- Written exercise A:
Copy out the part of the rows that opens with the line containing "The width and height of the screenshot is (1134, 492)." and closes with the line containing "click(216, 146)", keeping every line as it appears.

Public Release: 

Researcher gets $1.2 million to develop system to predict solar cycles

Georgia State University

ATLANTA--Dr. Petrus Martens, a professor in the Department of Physics and Astronomy at Georgia State University, has received a three-year, $1.2 million NASA Grand Challenge grant to develop a system to predict solar cycles and determine the long-term frequency of events such as solar flares, potentially more than a decade in advance.

Martens is collaborating with an international team of researchers from India, England, Scotland and France, as well as NASA's Ames Research Center in California's Silicon Valley and the National Solar Observatory in Tucson, Ariz.

"We think we can forecast the cycle about 11 years ahead, so one cycle," Martens said. "We will use the latest data both from ground-based observatories and spacecraft because they set the conditions for the future. We will look at previous cycles for which we have data already, feed our programs with that and see what results come out. If we can do a couple of previous cycles correctly, we think we can confidently predict the future."

The researchers are developing a computer program that can simulate data and perform data analysis. They are using existing data from the National Solar Observatory, the Solar Dynamics Observatory and the Global Oscillation Network Group.

This research area is significant because of the solar cycle's potential economic impact on the United States. According to a 2008 National Academy of Sciences' report on the societal and economic impacts of severe space weather events, the economic costs of a "severe geomagnetic storm scenario" knocking out the power grid of the United States could be an estimated $1 to $2 trillion during the first year alone, with a recovery time of four to 10 years.

- Material for this task:
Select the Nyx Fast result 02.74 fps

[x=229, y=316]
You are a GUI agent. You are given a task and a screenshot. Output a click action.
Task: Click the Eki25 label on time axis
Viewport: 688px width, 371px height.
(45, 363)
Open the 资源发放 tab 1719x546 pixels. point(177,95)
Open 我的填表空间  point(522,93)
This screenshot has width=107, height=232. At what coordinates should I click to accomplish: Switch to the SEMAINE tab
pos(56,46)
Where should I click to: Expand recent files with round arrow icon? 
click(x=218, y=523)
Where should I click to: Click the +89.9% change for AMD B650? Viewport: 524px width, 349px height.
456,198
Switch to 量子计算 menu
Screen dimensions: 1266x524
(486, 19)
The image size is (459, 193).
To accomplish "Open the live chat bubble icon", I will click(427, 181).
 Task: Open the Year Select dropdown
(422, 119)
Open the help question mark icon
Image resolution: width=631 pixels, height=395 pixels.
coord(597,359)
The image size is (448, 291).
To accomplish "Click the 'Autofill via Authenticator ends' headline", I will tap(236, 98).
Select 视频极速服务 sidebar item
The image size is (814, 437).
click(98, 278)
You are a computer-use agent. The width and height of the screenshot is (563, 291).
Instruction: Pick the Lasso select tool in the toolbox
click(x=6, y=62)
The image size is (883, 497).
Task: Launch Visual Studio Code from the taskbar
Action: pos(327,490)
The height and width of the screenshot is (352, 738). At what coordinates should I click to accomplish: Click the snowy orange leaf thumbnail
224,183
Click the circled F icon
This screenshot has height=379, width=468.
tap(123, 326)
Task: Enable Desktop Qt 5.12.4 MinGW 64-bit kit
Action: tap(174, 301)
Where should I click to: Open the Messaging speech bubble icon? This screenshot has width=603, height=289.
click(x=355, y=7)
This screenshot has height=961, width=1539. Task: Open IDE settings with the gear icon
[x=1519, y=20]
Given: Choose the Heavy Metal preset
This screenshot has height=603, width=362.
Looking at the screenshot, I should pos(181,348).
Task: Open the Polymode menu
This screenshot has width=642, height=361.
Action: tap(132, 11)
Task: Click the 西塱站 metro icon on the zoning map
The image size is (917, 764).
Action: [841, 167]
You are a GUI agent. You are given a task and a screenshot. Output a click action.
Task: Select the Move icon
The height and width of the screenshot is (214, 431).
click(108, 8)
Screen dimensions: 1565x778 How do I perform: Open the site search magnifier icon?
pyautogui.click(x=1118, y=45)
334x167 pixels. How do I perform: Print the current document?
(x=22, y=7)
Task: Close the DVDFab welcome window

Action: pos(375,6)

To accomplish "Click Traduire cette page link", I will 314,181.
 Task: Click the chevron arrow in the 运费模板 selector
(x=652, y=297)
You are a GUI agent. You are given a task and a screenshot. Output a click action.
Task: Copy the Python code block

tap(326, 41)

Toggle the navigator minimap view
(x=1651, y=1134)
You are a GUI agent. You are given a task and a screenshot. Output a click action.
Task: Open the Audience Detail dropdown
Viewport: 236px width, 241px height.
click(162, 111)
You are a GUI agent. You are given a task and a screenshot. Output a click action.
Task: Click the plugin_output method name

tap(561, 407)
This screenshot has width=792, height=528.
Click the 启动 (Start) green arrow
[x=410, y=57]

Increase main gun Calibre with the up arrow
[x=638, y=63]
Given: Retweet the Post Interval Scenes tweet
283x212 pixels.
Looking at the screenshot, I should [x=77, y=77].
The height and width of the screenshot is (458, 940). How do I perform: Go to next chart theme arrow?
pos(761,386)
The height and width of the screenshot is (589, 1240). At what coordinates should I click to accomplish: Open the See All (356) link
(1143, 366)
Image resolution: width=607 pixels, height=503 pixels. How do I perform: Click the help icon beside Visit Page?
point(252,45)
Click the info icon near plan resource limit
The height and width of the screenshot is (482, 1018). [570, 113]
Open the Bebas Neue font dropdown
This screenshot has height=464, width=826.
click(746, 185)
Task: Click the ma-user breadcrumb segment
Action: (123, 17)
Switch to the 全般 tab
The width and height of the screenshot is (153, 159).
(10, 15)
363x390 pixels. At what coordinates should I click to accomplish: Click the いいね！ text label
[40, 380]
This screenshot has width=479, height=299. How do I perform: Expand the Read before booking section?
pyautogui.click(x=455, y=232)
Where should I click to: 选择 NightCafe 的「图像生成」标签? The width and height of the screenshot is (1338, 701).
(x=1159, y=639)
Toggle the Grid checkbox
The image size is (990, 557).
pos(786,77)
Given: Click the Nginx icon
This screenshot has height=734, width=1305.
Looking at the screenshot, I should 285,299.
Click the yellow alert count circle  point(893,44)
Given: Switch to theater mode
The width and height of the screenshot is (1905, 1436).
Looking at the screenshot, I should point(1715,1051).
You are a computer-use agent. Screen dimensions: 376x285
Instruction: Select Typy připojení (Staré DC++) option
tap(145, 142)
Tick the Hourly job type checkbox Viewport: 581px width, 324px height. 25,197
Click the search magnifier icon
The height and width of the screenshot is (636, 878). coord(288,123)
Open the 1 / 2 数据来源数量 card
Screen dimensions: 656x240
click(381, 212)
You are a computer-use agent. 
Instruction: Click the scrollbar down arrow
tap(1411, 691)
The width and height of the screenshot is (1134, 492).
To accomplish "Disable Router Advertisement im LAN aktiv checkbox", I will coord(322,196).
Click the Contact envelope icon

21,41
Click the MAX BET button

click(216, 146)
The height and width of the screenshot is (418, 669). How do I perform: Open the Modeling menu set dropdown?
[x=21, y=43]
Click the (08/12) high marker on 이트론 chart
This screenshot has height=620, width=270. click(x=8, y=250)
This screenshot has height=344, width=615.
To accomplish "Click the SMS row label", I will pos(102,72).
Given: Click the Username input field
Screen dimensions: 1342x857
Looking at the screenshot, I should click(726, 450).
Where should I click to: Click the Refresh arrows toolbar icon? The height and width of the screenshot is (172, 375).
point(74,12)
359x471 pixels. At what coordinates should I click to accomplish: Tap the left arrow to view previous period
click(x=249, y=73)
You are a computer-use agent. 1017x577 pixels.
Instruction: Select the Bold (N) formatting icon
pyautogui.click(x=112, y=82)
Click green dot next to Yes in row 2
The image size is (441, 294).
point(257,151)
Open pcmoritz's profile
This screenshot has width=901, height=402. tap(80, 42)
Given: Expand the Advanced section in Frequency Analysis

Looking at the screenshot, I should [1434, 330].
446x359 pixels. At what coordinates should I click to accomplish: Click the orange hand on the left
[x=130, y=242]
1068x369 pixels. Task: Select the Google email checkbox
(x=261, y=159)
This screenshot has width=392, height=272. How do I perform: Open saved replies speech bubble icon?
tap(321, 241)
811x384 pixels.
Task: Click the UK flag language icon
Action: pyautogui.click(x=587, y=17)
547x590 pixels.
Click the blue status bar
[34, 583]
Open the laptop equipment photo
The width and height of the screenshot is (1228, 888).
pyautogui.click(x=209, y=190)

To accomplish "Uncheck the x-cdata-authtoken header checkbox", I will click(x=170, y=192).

- Written exercise B:
Answer these questions about the news release on the solar cycle grant:
(i) How many years does the NASA Grand Challenge grant cover?
(ii) Which NASA research center is part of the collaboration?
(iii) What recovery time does the 2008 report give for a severe geomagnetic storm that knocks out the power grid?

- Expected answer A:
The width and height of the screenshot is (1134, 492).
To accomplish "Disable Router Advertisement im LAN aktiv checkbox", I will coord(322,196).
Click the Contact envelope icon

21,41
Click the MAX BET button

click(216, 146)

- Expected answer B:
(i) Three years.
(ii) NASA's Ames Research Center in California's Silicon Valley.
(iii) Four to 10 years.